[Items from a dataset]
═══
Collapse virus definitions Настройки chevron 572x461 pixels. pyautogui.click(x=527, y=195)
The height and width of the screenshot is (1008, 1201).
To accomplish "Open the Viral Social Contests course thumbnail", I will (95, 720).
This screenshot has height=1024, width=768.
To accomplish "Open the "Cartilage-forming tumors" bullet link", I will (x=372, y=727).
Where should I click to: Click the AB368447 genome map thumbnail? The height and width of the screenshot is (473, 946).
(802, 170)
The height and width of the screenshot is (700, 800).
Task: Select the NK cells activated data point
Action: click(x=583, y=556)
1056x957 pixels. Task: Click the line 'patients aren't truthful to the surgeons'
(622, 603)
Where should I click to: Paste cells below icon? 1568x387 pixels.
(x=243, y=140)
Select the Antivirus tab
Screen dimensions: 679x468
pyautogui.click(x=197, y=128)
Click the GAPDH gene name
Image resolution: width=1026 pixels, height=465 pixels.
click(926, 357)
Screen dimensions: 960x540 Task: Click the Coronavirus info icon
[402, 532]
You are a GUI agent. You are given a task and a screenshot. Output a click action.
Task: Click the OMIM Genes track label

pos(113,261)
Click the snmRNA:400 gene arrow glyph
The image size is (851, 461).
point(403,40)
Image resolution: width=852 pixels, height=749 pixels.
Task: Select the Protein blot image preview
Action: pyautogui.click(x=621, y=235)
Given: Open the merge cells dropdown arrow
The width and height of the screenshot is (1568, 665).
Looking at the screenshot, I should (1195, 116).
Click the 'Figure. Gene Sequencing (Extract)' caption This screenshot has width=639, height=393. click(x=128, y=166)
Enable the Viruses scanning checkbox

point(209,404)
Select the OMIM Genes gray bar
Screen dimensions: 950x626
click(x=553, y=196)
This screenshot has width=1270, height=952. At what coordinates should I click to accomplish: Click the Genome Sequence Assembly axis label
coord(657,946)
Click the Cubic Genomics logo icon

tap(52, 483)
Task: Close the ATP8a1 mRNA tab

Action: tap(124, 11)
═══
> [What the task requires]
Set down each line of the data precisely as it appears above.

> [Solved exercise]
Collapse virus definitions Настройки chevron 572x461 pixels. pyautogui.click(x=527, y=195)
The height and width of the screenshot is (1008, 1201).
To accomplish "Open the Viral Social Contests course thumbnail", I will (95, 720).
This screenshot has height=1024, width=768.
To accomplish "Open the "Cartilage-forming tumors" bullet link", I will (x=372, y=727).
Where should I click to: Click the AB368447 genome map thumbnail? The height and width of the screenshot is (473, 946).
(802, 170)
The height and width of the screenshot is (700, 800).
Task: Select the NK cells activated data point
Action: click(x=583, y=556)
1056x957 pixels. Task: Click the line 'patients aren't truthful to the surgeons'
(622, 603)
Where should I click to: Paste cells below icon? 1568x387 pixels.
(x=243, y=140)
Select the Antivirus tab
Screen dimensions: 679x468
pyautogui.click(x=197, y=128)
Click the GAPDH gene name
Image resolution: width=1026 pixels, height=465 pixels.
click(926, 357)
Screen dimensions: 960x540 Task: Click the Coronavirus info icon
[402, 532]
You are a GUI agent. You are given a task and a screenshot. Output a click action.
Task: Click the OMIM Genes track label

pos(113,261)
Click the snmRNA:400 gene arrow glyph
The image size is (851, 461).
point(403,40)
Image resolution: width=852 pixels, height=749 pixels.
Task: Select the Protein blot image preview
Action: pyautogui.click(x=621, y=235)
Given: Open the merge cells dropdown arrow
The width and height of the screenshot is (1568, 665).
Looking at the screenshot, I should (1195, 116).
Click the 'Figure. Gene Sequencing (Extract)' caption This screenshot has width=639, height=393. click(x=128, y=166)
Enable the Viruses scanning checkbox

point(209,404)
Select the OMIM Genes gray bar
Screen dimensions: 950x626
click(x=553, y=196)
This screenshot has width=1270, height=952. At what coordinates should I click to accomplish: Click the Genome Sequence Assembly axis label
coord(657,946)
Click the Cubic Genomics logo icon

tap(52, 483)
Task: Close the ATP8a1 mRNA tab

Action: tap(124, 11)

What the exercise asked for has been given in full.